While working on the configuration of my TMG Server I observed inconsistent behavior and slow system performance. After a quick investigation I noticed a number of log entries after a system reboot in the Event Log.
The entries came from MSSQL$MSFW with Event IDs 17204 and 17207. Additionally I noticed that the Default Log Queue location of TMG (C:\Program Files\Microsoft Threat Management Gateway\Logs) was filled up with more then 650.000 files consuming 14 GBytes of system disk space.
Root Cause
The problem is that for some reason one or more databases had become corrupt and prevented SQL Server from correctly starting up and processing log entries from TMG. Therefore Forefront TMG falls back to its Log Queue.
Since the issue was already going on for some time in my case, I could not establish the root cause that caused the Database files to corrupt in the first place. But I do recall a BSOD from some time ago on the host OS due to a driver issue. That probably caused the issue.
Remove Corrupt Databases
I found a solution on the Microsoft Forums that describes how to remove the corrupt databases from Microsoft SQL Server in order to get SQL Server back in business.
- Start an command prompt and connect to the SQL Server database with the SQL Server Command Line Tool: OSQL -S %TMGComputerName%\msfw -E
- Delete each corrupt database with the following command: DROP DATABASE %DATABSENAME%
- Execute the commands by entering the command GO.

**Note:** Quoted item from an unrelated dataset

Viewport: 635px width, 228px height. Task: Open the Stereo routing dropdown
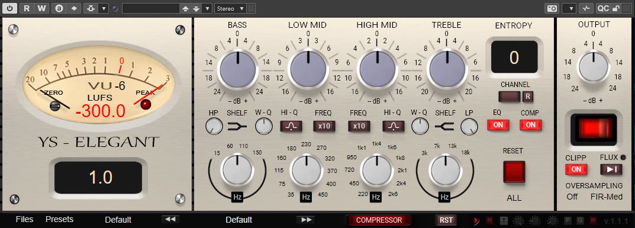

- Restart the SQL Server service for the SQL Server Instance msfw.
- Verify in the Event Log that no new corrupt databases are logged, if so repeat steps 1 to 4 until no events 117204 and 11207 are logged.
Log Queue
Once the SQL Server becomes available, the Log Queue should start processing again and write all queued up entries to the SQL Database. This can be monitored from the Management Console.
In my case it took a couple of hours due to the size.